A obra poética de Hilda Hilst é uma resposta ao tempo. A presente tese demonstra como o problema da finitude é fundamental nessa poesia. O amor, a morte, a busca do sagrado, a loucura e a obscenidade, todos temas recorrentes em Hilda Hilst, apontam para as “agudíssimas horas”: flagelo lírico-existencial da poeta. Com uma produção que se estende ao longo de 45 anos, Hilda Hilst deixou uma importante contribuição, principalmente pela complexidade das imagens que mobiliza, em que é possível identificar três formas distintas de temporalidade: a cronológica, o Eterno Retorno e o Tempo Antes do Tempo, as duas últimas, tentativas de fuga da irremediável fome de Chronos. A metodologia consiste na revisão da bibliografia a respeito da autora e dos temas que suscita e na análise da obra poética com ênfase às imagens que remetem ao tempo. Eliade, Bachelard, Durand e Paz estão entre os principais integrantes de um quadro teórico multidisciplinar. Palavras-chave: Hilda Hilst, poesia, tempo, temporalidade, imaginário, sucessão, duração, amor, loucura, morte, Deus, mito, obscenidade.
La poésie de Hilda Hilst est une réponse à temps. Cette thèse montre comment le problème de la finitude est fondamental dans Hilda Hilst. Amour, la mort, la recherche du sacré, l'obscénité et la folie, tous les thèmes récurrents dans Hilda Hilst, pointez sur les «heures plus aigus", fléau du poète lyrique existentielle. Avec une production qui s'étend sur plus de 45 ans, Hilda Hilst laissé une contribution importante, principalement en raison de la complexité des images qui mobilise, il est possible d'identifier trois formes distinctes de la temporalité: l'ordre chronologique, l'éternel retour et le temps avant le temps, les deux dernières, tentatives pour échapper à la faim incurable de Chronos. La méthodologie consiste à examiner la littérature sur l'auteur et des thèmes abordés et l'analyse de la poésie en mettant l'accent sur des images qui correspondent à temps. Eliade, Bachelard, Durand et Paz sont parmi les principaux membres d'un cadre théorique pluridisciplinaire.

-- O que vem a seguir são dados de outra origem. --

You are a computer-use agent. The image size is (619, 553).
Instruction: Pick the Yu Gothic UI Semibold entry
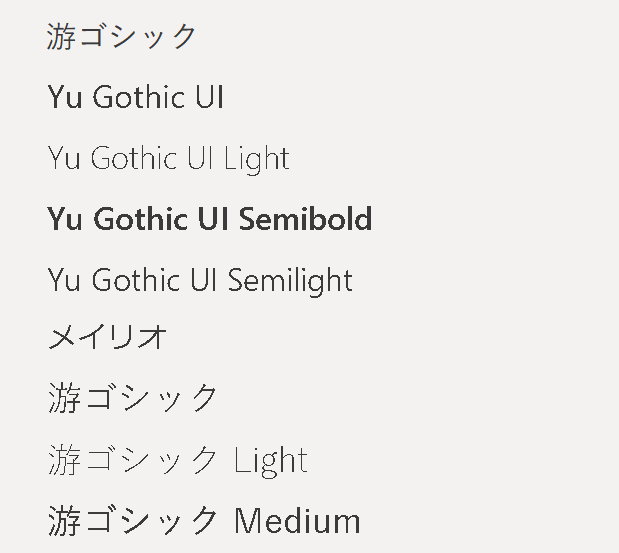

Mots-clés: Hilda Hilst, poésie, temps, temporalité, imaginaire, succession, amour, folie, mort, Dieu, mythe, obscénité.
“O tempo como tal não é visível nem tangível, donde não é observável, nem mensurável. Também por essa razão, não pode dilatar-se Nem se contrair.” (Norbert Elias)
“Não posso escrever enquanto estou ansiosa ou espero soluções a problemas porque nessas situações faço de tudo para que as horas passem – e escrever, pelo contrário, aprofunda e alarga o tempo.” (Clarice Lispector)
O peso de todos esses outonos emerge da primeira leitura – e é possível, na abertura aleatória de praticamente qualquer um dos seus livros de poesias, perceber esse cronômetro disparado: Barcas Carregando a vida Descendo as águas. Pesam pesadas Distantes do poeta e de sua caminhada. Barcas Inundadas de afago Nas águas da meiguice. O fulgor dos cascos Ilumina o dorso dos afogados: Eu soterrada Em aguaduras escuras de velhice. Barca é o teu nome. E passas. Candente, clara Navegas tua última viagem Sobre o meu corpo molhado de palavras.^2
Nesse poema, a barca funciona como uma metáfora do tempo – a passagem veloz é contemplada a certa distância pelo sujeito-lírico que vê, com a barca, os conteúdos de uma vida: as expectativas e os encontros, os pesos e os ultimatos. O tempo é barca, a poeta é rio que se estende, leito para a passagem inexorável. Mas a poesia vai muito além da contemplação do que é passageiro. Há uma dinâmica que se estabelece, na evolução dos três capítulos dessa tese. Ainda no primeiro, é possível identificar um imaginário ligado à crueldade de um tempo devorador que será eufemizado pela palavra e por imagens que remetem à ruptura temporal. Em O Tempo e sua Fome, a dor pulsante, as “agudíssimas horas” de Hilda Hilst, reconstroem o mito de Chronos. Hilda Hilst encontra na imagem de um implacável devorador de vidas a possibilidade de uma interlocução metafísica. Assim será com a morte, a que irá chamar de Velhíssima-Pequenina, na continuidade desse intento de comunicação que é amparo na solidão de existir no tempo.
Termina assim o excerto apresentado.